5.4

3.1K 357 220
                                    

Ahu Özata

Bugün benim güzelimin doğum günüydü.

Üç kız arkadaş ve onlarla aynı evde yaşayan, akrabalık ilişkisi bakımından enişte statüsüne sahip ama hangi arkadaşımdan kaynaklı bu konuma yerleştiğini bilmediğim Hankişi'yle birlikte evden çıkmaya hazırlanıyorduk.

Ben koyu yeşil bir elbise giymeyi tercih etmiştim, altımda çizmelerim vardı. Nisan bize göre daha şık bir gömlek ve etek kombini yapmış, Sare ise doğum günü kızı olmasına rağmen spor giyinmişti. Bana kalırsa en büyük değişim Hankişi'deydi, sakal tıraşını düzeltmiş, saçlarına da çeki düzen vermişti. Normalde hep deri ceket altına tişört giymeyi uygun buluyordu ama bugüne özel siyah bir gömlek giymişti. E ben de hakkını vermiş ve "Çok şık olmuşsun enişte," diyerek onu iyice moda sokmuştum.

"Sağ ol baldız," derken yüzü gülüyordu, bir taraftan da saçını yapmaya odaklandığım arkadaşıma bakıyordu. Yani gözleri her zamanki gibi Sare'nin üzerindeydi. "İçimde çok güzel bir his var, harika bir gün geçirecekmişiz gibi."

Saçlarına dalga verdiğim arkadaşımın buklelerini daha dağınık bir hale getirdiğim esnada güldüm ve "Garip bir şekilde ben de böyle hissediyorum," dedim. "İlk defa doğum günü kutlamıyoruz ama bu farklı bir atmosfere sahip."

"Çok kalabalığız ya, ondan," dedi Sare, sonra da gülümseyerek Hankişi'ye baktı. "Ben kalabalığı hep çok sevmişimdir."

"İyi iyi," dedi Nisan, odasından çıkmış ve sinirle küpesini kulağına takmaya çalışıyordu. "Arabada da kalabalık olacağız."

"Tamam bitti saçların," dedim Sare'ye, sonra da Nisan'a dönmüş ve "O neden?" diye sormuştum. "Dört kişiyiz işte."

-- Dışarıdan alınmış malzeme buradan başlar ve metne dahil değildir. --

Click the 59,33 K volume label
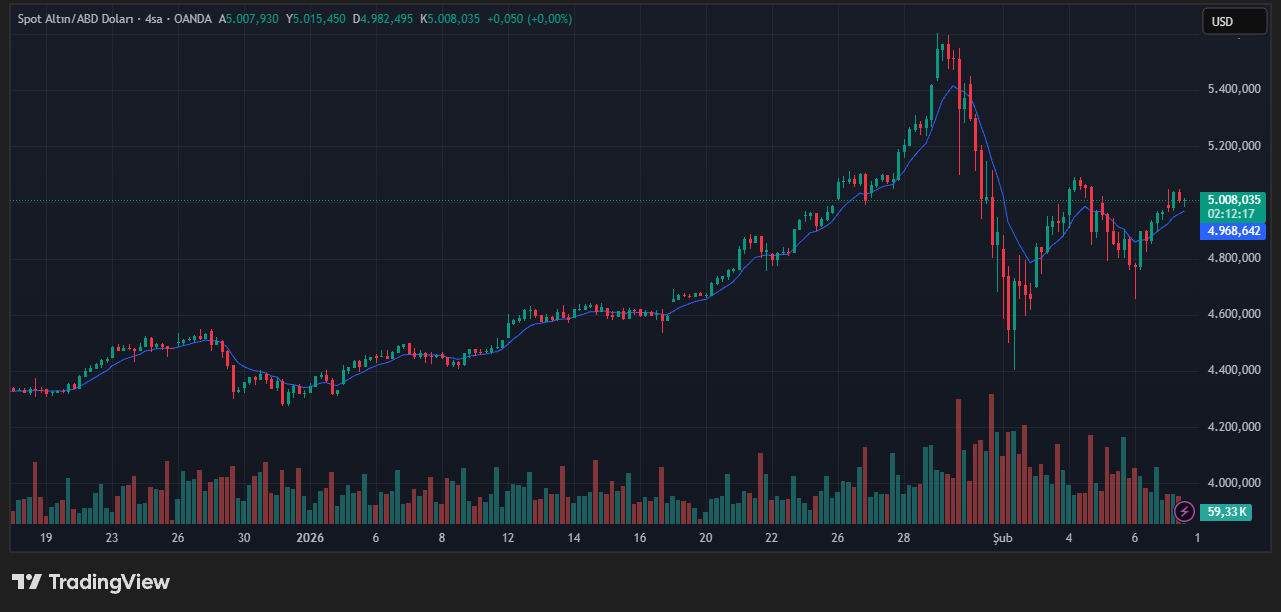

"Hayır, Batuhan'ı da alacağız. Bu da bir türlü durmadı kulağımda," diye söylendi Nisan, Sare ise işi bittiği için koridordaki boy aynasının önünden çekilmişti. "Gel burada bakarak tak," dediğinde Nisan aynanın önüne geçtiği için onunla göz göze geldik. "Batuhan bizimle gelmez Nisan, bunun farkındasın değil mi? Hatta bana doğum gününe bile gelmeyebilirim demişti?"

"Aa onu ben halletim, o kadar mesai arkadaşıyız. Public'te sizden çok onu görüyorum, Nisan var diye gelmemek ne demek yani. Olmaz öyle şey." diyen arkadaşıma omuz siktim, Batuhan'ın gelmesini ben de istediğimden üstelememiştim ama hala araba mevzusu tek kaşımın aşağıya inmemesine sebep oluyordu. "Bizimle gelmeye nasıl ikna ettin?"

Nisan nihayet küpesini takmayı başarabilmişti, biraz kulağını kızarttığını görebiliyordum ama şu an burnundan solduğu için siniri yüzünden yanaklarının kızarıklığı daha belirgindi. "Onu da bir zahmet sen halledeceksin Ahu," dedi arkadaşım, "Hadi ara hemen."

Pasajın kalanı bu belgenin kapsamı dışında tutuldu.